I have an exercise that says: Given $Q(x) = 3x_1^2+8x_1x_2+9x_2^2$ find a unit vector $x$ that minimizes $Q(x)$ subject to constraint $x^Tx=1$.
I set up $A=$$\begin{bmatrix}3&4\\4&9\end{bmatrix}$ and found the eigenvalues of this matrix to be $λ_1=11$ and $λ_2=1$ and the corresponding unit eigenvectors $u_1=$$\begin{bmatrix}\frac{1}{\sqrt 5}\\\frac{2}{\sqrt 5}\end{bmatrix}$ and $u_2=$$\begin{bmatrix}\frac{-2}{\sqrt 5}\\\frac{1}{\sqrt 5}\end{bmatrix}$. I then applied a transformation $x=Py$ and get the new equation $Q(y)=11y_1^2+y_2^2$ which my professor just rewrites as $Q(x)=11x_1^2+x_2^2$ (to match the x variable notation used by the constraints I guess?). Anyways, to get the minimum, I need to add the constraint $x^Tu_1=0$, which according to my textbook results in $Q(x)=x_2^2$.
My Question: How does $x^Tu_1=0$ for the constraint?

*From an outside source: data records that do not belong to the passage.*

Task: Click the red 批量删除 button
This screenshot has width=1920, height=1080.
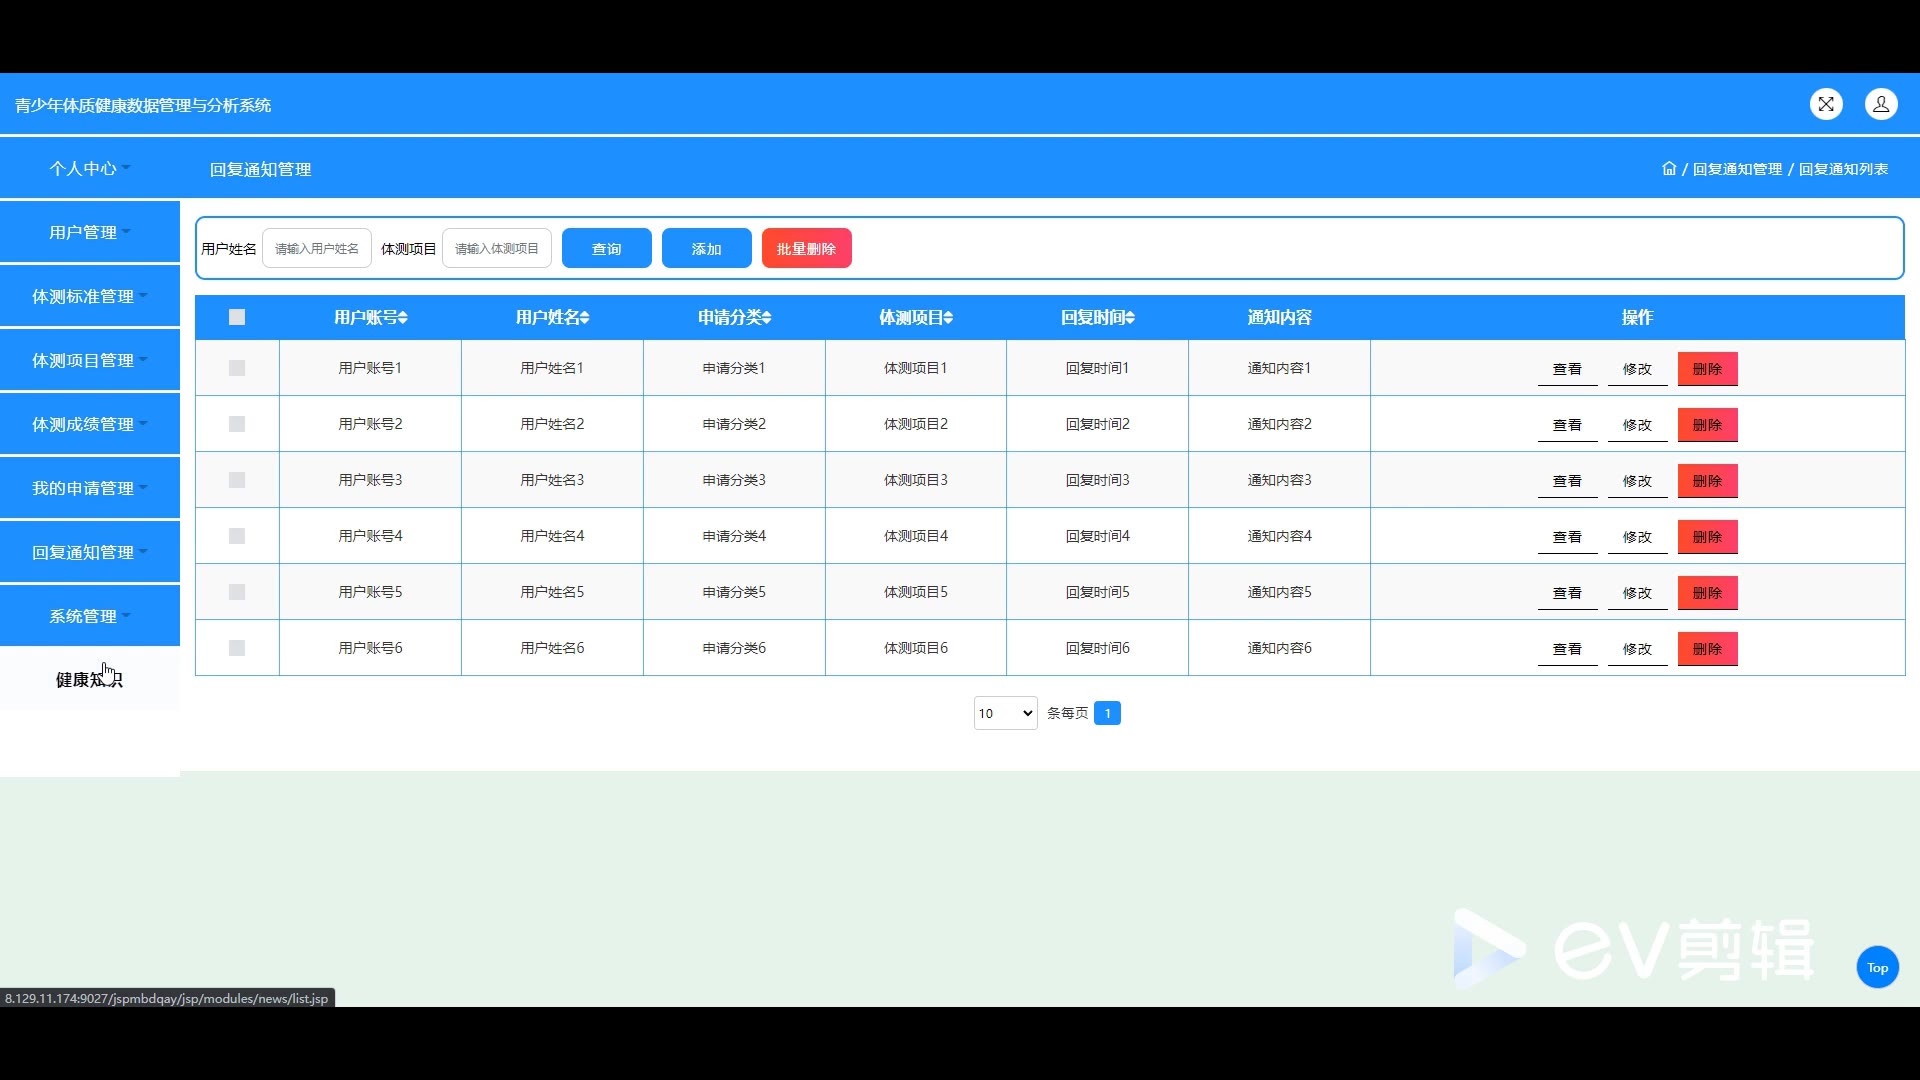Action: click(806, 249)
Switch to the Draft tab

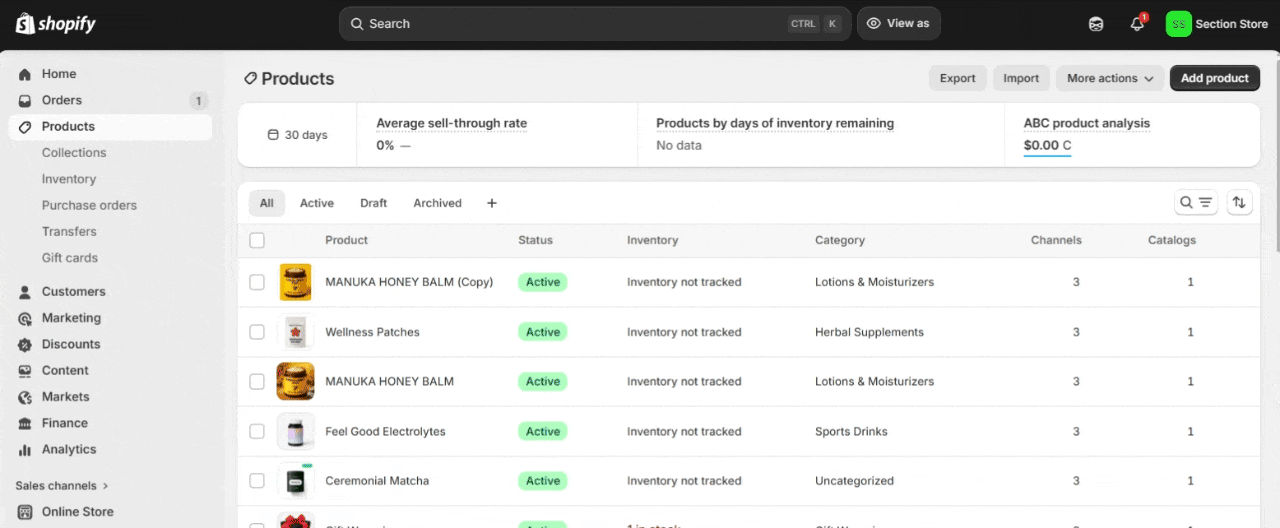tap(373, 203)
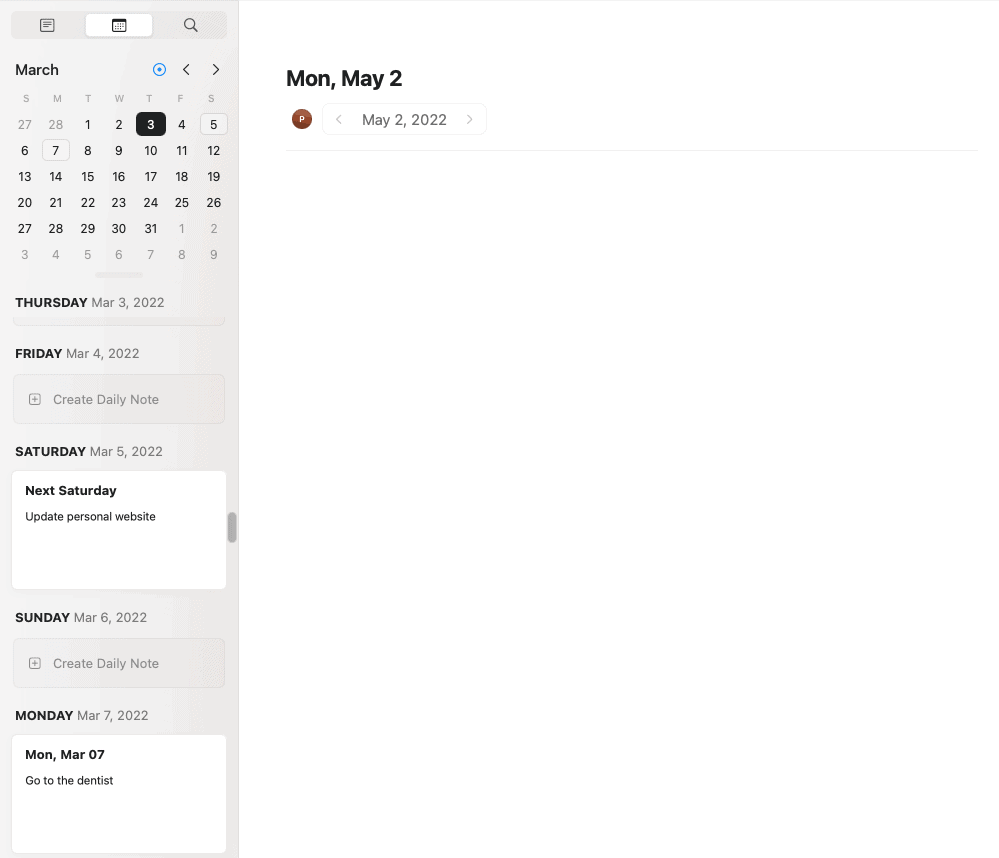Click the 'P' avatar on the note
Image resolution: width=999 pixels, height=858 pixels.
coord(301,118)
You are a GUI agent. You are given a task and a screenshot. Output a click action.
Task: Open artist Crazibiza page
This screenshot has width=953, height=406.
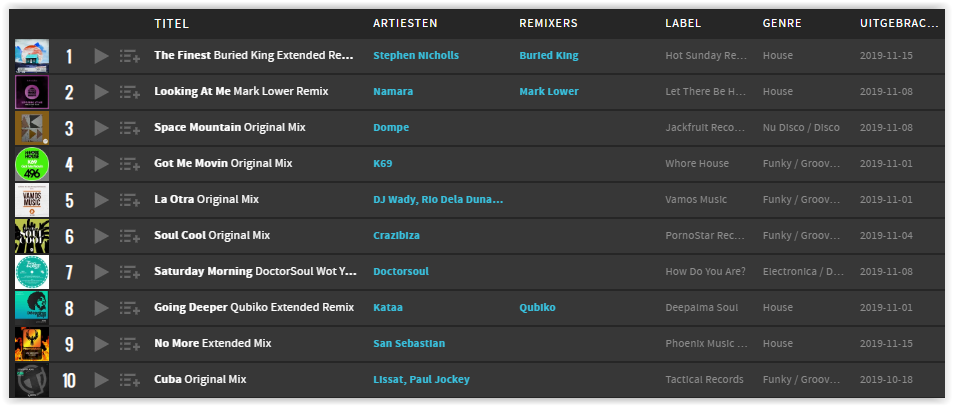click(396, 236)
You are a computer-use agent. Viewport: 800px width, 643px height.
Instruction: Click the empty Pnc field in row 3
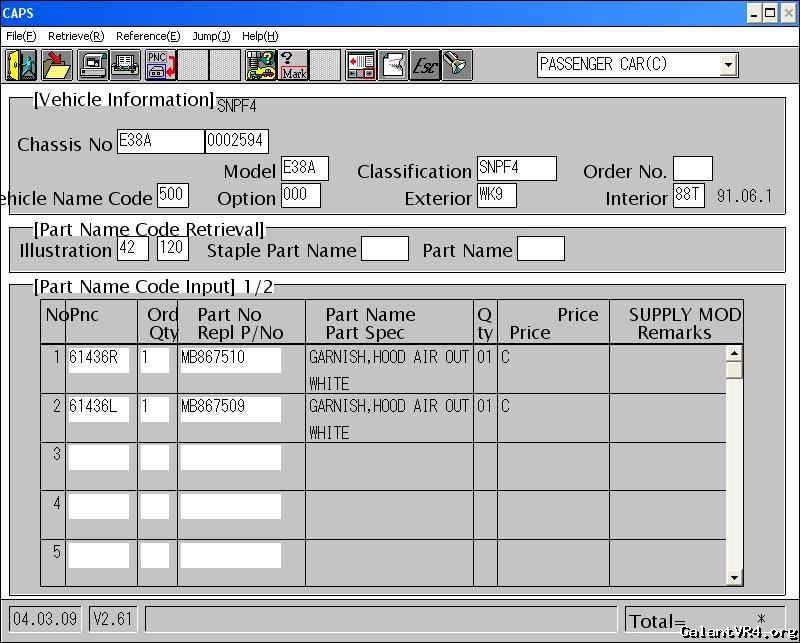pyautogui.click(x=98, y=458)

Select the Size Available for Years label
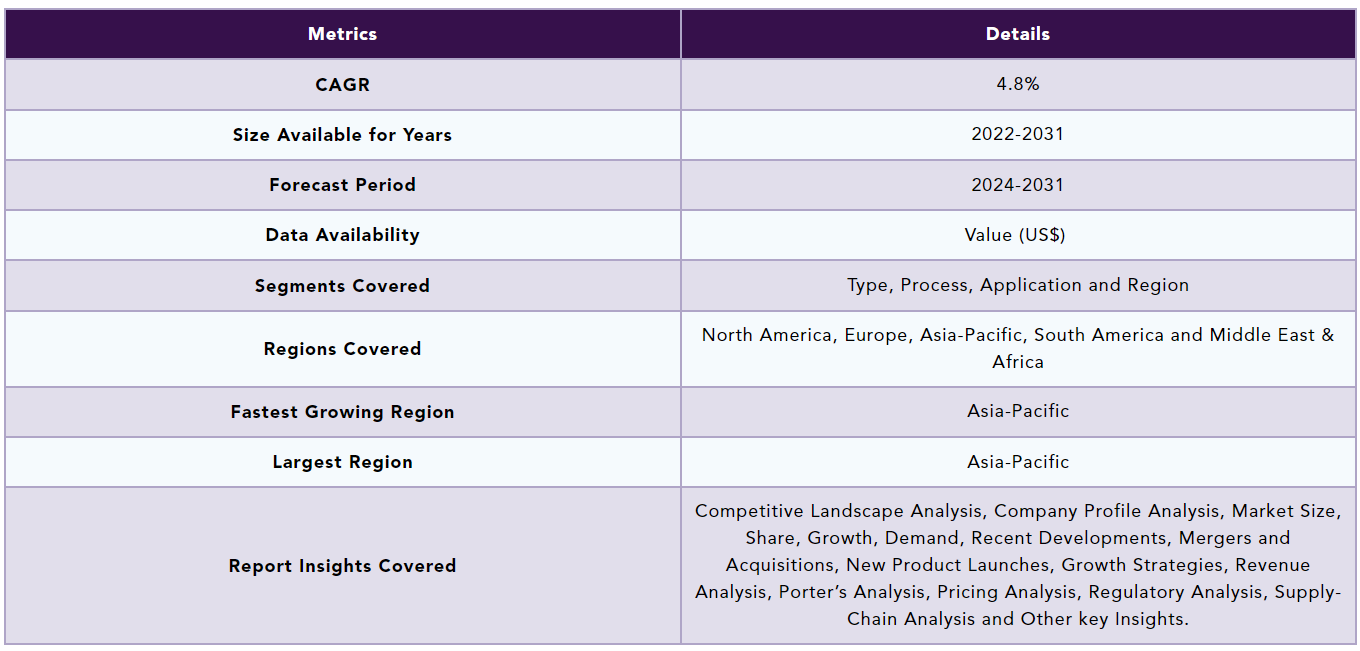pyautogui.click(x=342, y=135)
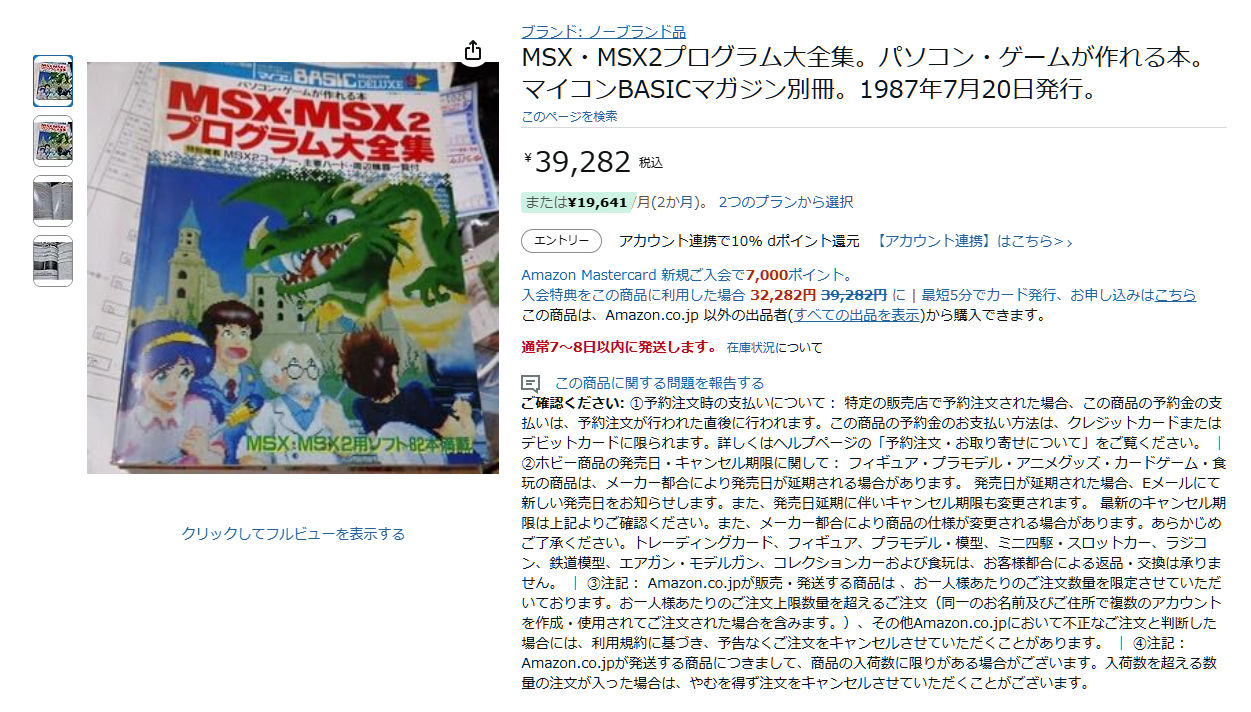Screen dimensions: 1251x712
Task: Click the ¥19,641 monthly installment badge
Action: (577, 202)
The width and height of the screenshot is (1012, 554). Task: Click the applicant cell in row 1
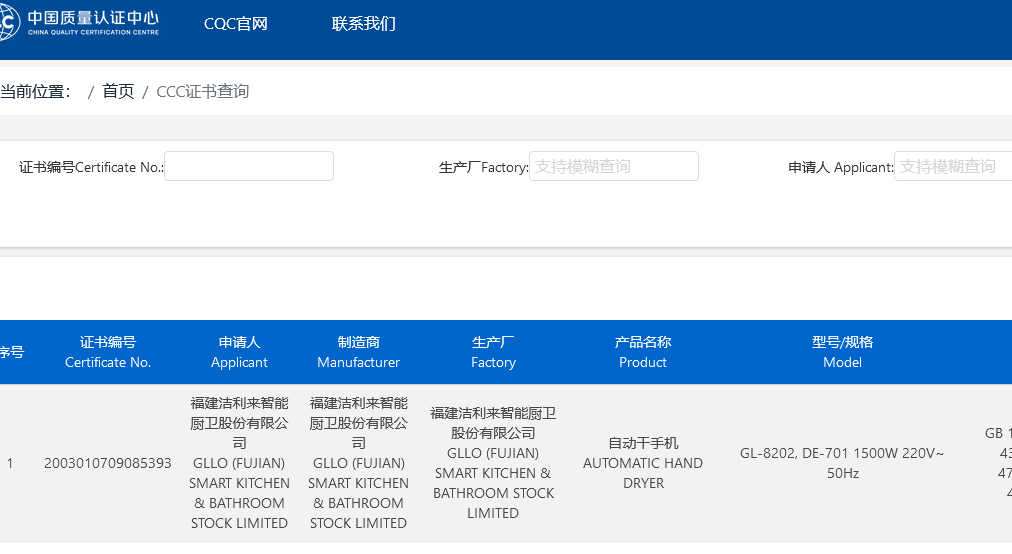coord(239,463)
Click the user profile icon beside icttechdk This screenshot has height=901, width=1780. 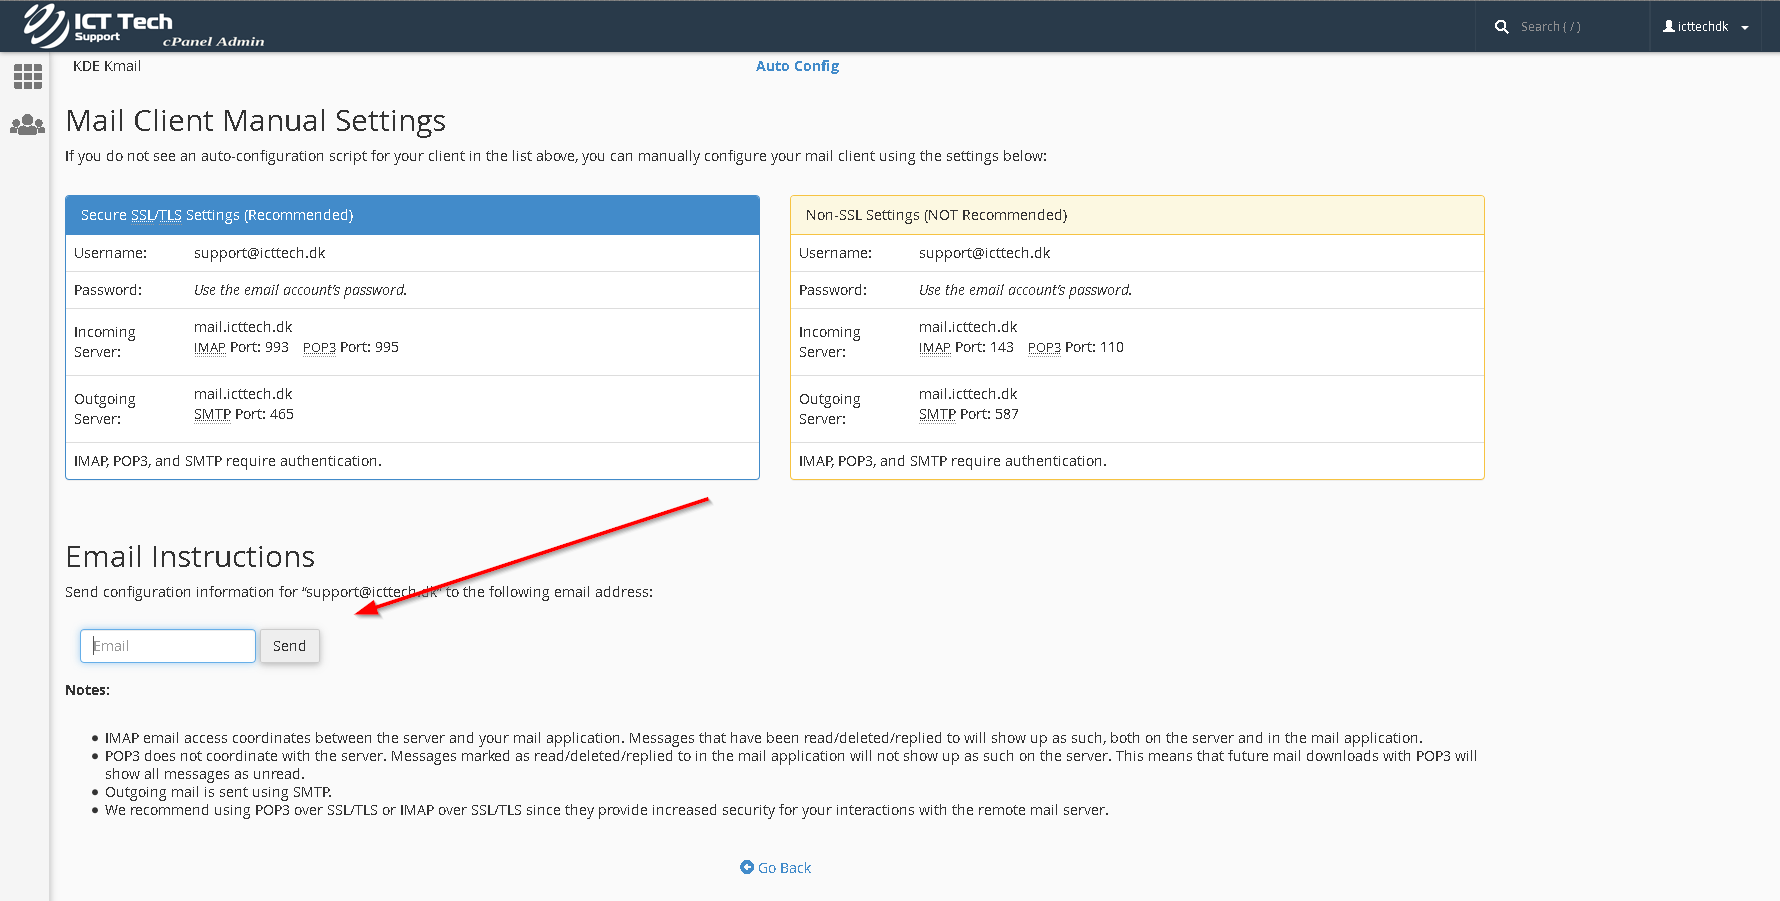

If I plug in $u_1$ to that equation there is no way I can get $x^T$ which results in $x^Tu_1=0$ to get the equation $Q(x)=x_2^2$. (I know the minimize procedure can be done without using $x^Tu_1=0$, but I wanted to do it this way to show the question I have).
Note: I apologize if the wording of this question is a little messy/scattered. I didn't really know how to explain it better than this. I think the issue might be how the notation is presented in the textbook I'm using but I'm not sure. Many thanks to anyone who can help clear things up for me here.